--- start Excerpted data ---
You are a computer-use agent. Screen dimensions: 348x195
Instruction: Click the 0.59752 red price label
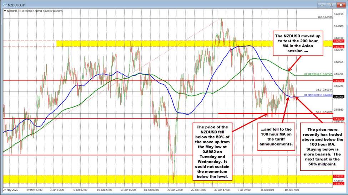tap(338, 118)

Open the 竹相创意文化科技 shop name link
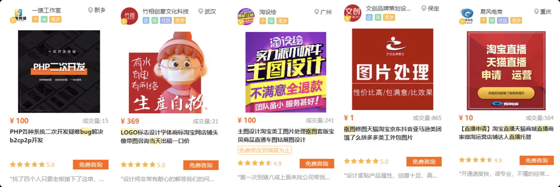166,11
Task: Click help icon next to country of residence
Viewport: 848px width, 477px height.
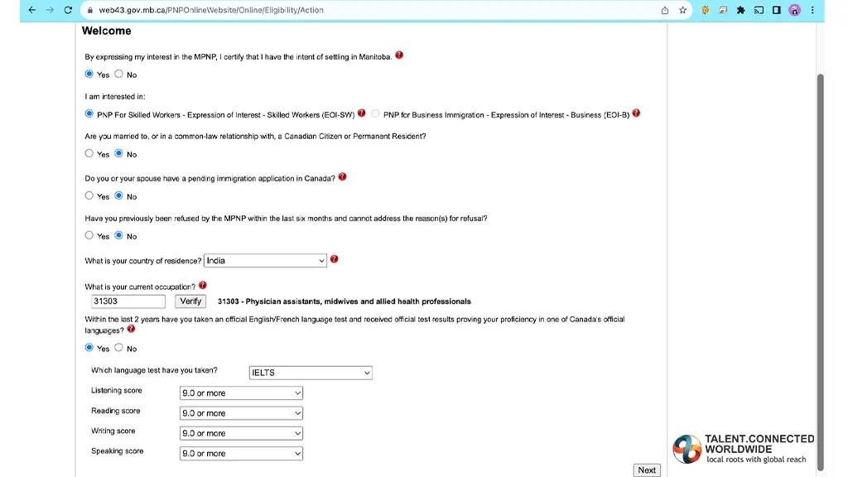Action: tap(335, 259)
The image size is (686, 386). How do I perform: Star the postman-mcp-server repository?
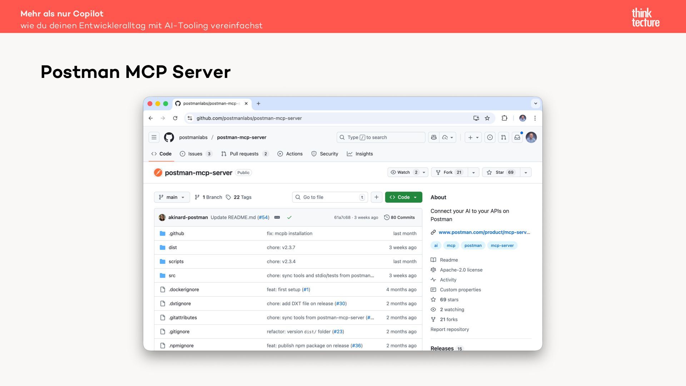point(500,172)
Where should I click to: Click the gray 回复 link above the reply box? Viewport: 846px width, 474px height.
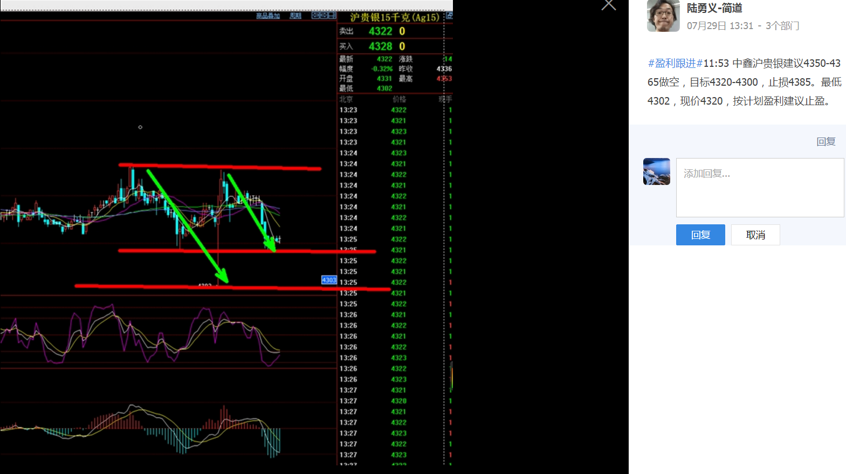tap(826, 142)
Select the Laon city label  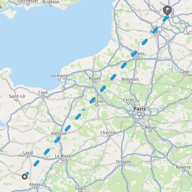pyautogui.click(x=185, y=72)
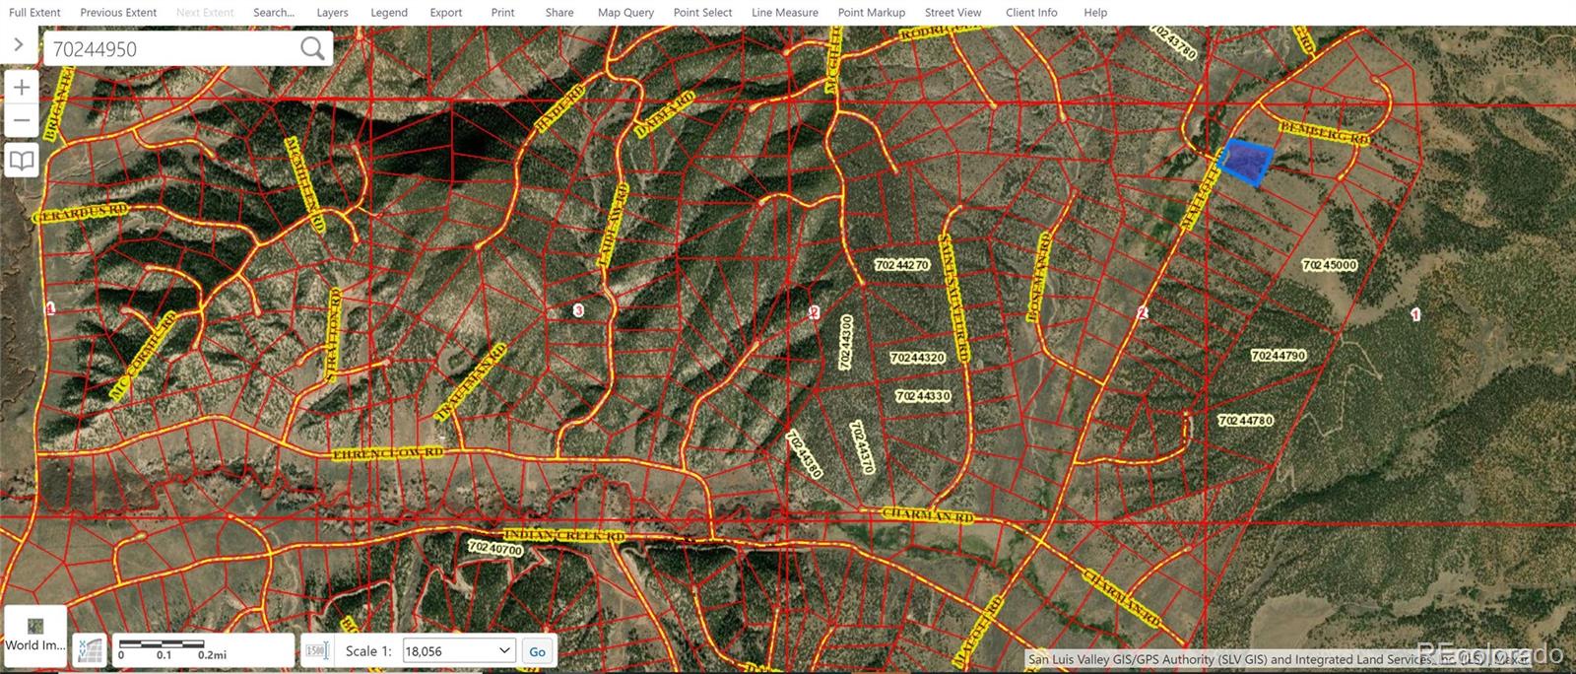This screenshot has width=1576, height=674.
Task: Click the Go button for scale
Action: (537, 651)
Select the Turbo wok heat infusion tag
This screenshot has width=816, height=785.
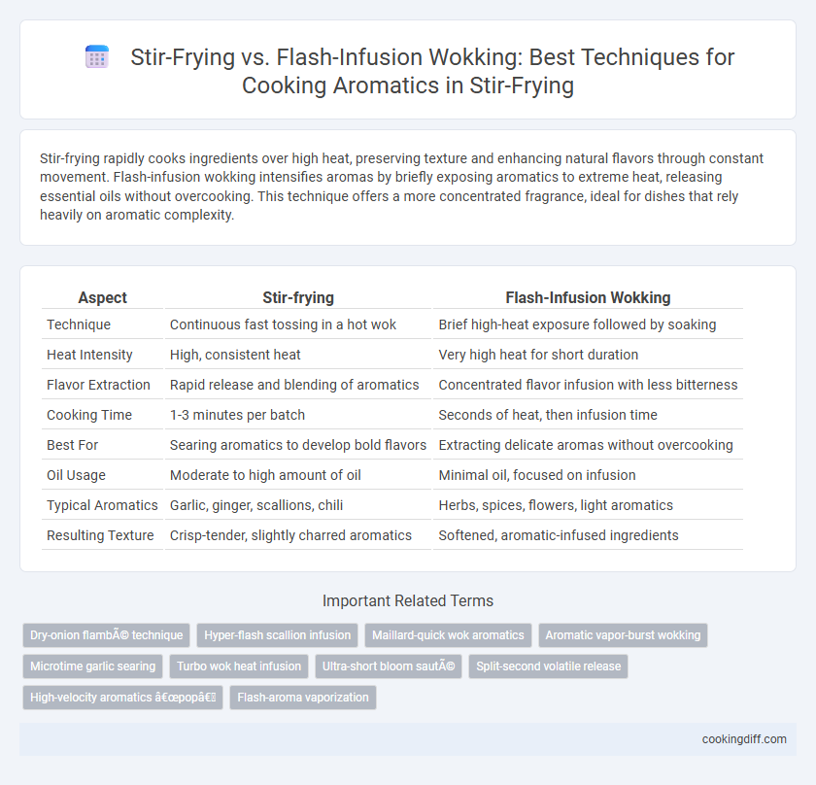(x=239, y=666)
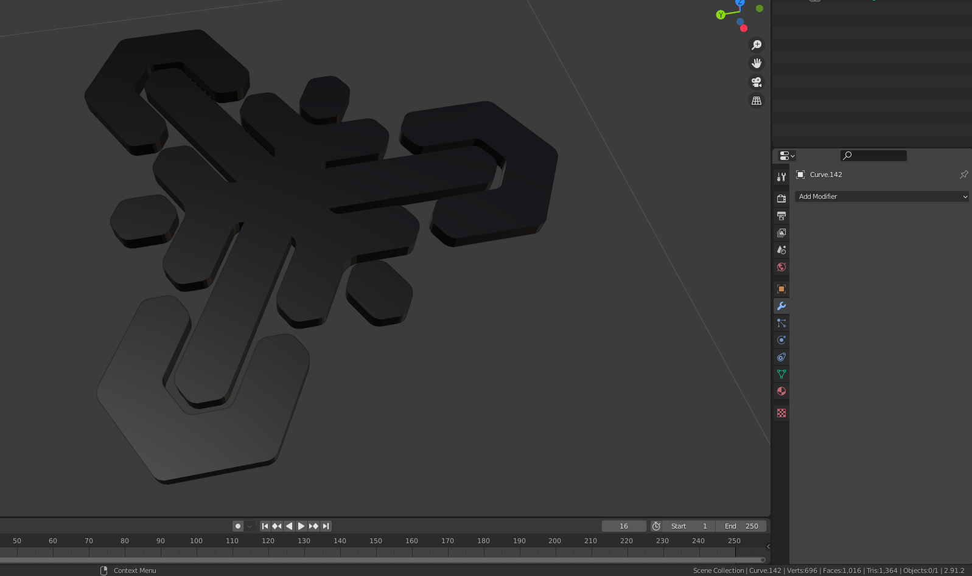Expand the auto keyframing options dropdown
Screen dimensions: 972x576
(x=250, y=526)
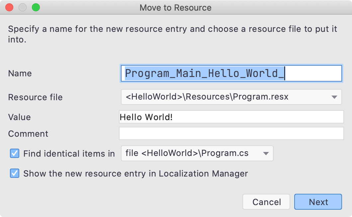Close the Move to Resource dialog
Viewport: 352px width, 217px height.
click(x=9, y=6)
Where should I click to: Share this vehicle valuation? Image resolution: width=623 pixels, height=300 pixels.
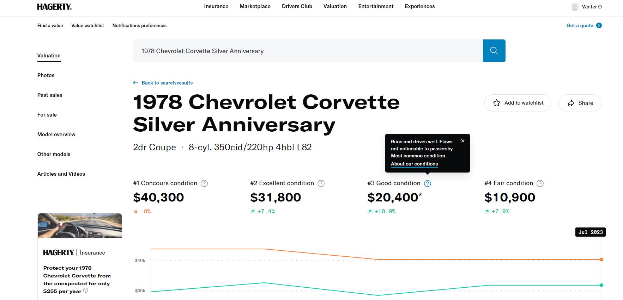click(580, 103)
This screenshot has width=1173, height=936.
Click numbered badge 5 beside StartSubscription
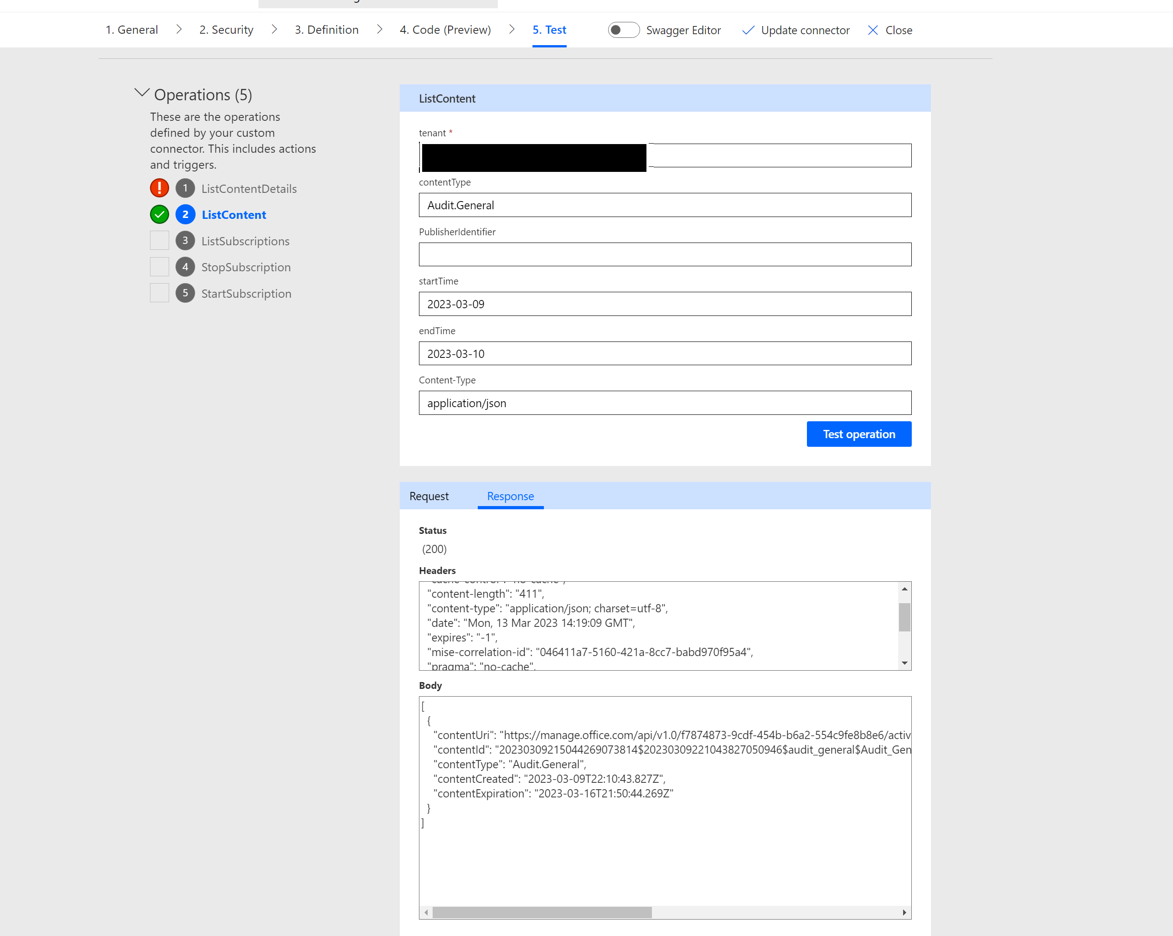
--- end Excerpted data ---
## [Task to carry out]
Begin at the line that has "Where should I click to: Share" and stop after the last line of the records. Write out every line in that span, requests included, add 44 to each coordinate in the answers, and leave the pictures out.

## [Finished answer]
Where should I click to: Share this vehicle valuation? Image resolution: width=623 pixels, height=300 pixels.
click(624, 147)
This screenshot has width=1173, height=936.
Click numbered badge 5 beside StartSubscription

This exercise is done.